• The problem
From the line with "Click the home icon at the bottom of the map" through the end of the data, copy the lines again, swapping "bottom" for "top" and leaving everything else unchanged. Omit the pictures.

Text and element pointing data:
========================================

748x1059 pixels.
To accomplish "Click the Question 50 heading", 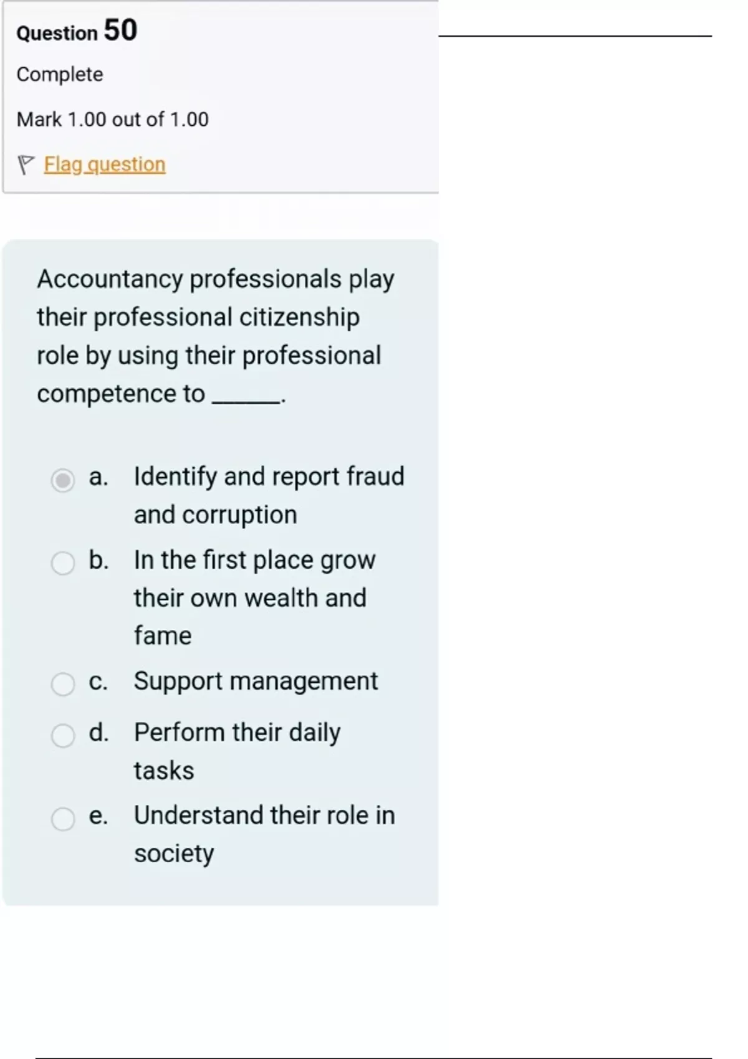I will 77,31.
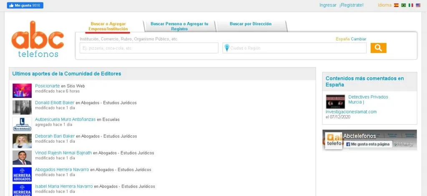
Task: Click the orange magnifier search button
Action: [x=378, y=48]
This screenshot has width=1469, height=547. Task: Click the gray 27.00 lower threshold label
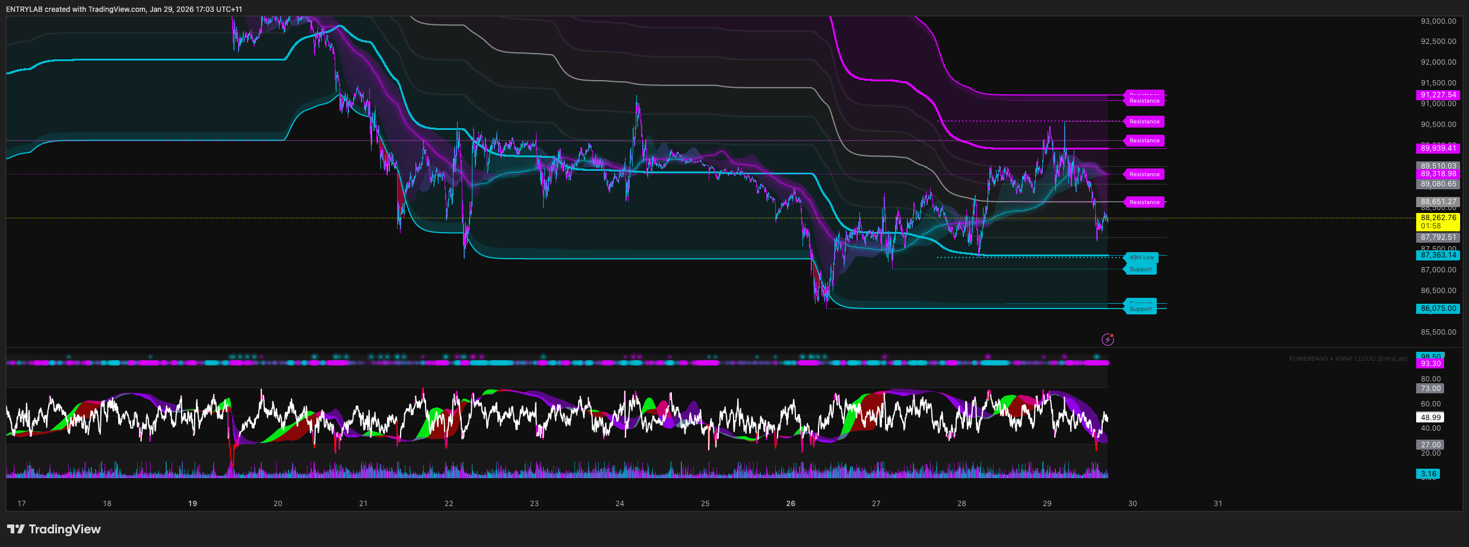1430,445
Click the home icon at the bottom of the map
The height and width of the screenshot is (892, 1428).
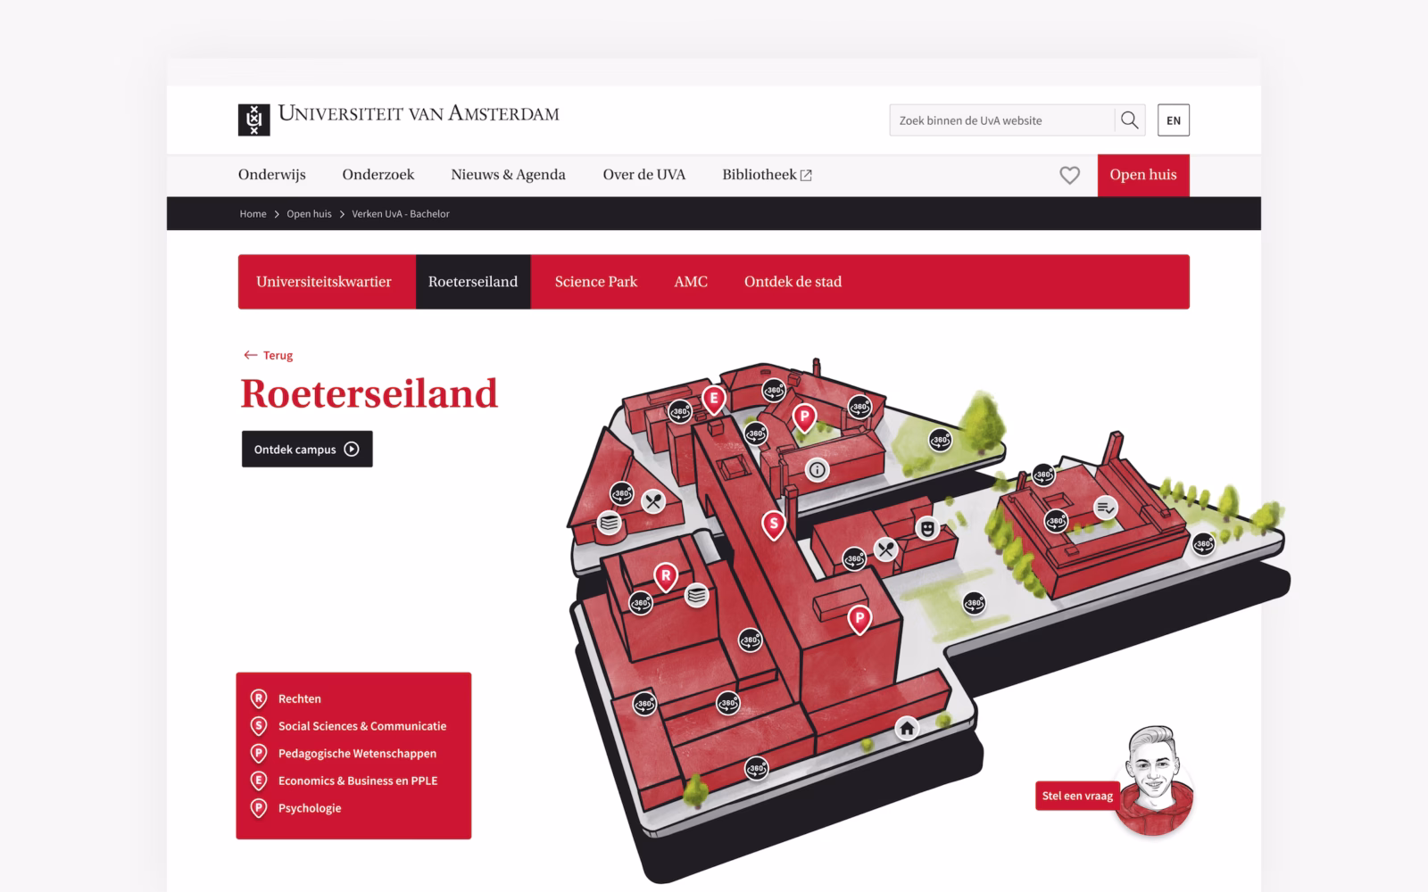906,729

========================================

• Finished exercise
Click the home icon at the top of the map
The height and width of the screenshot is (892, 1428).
906,729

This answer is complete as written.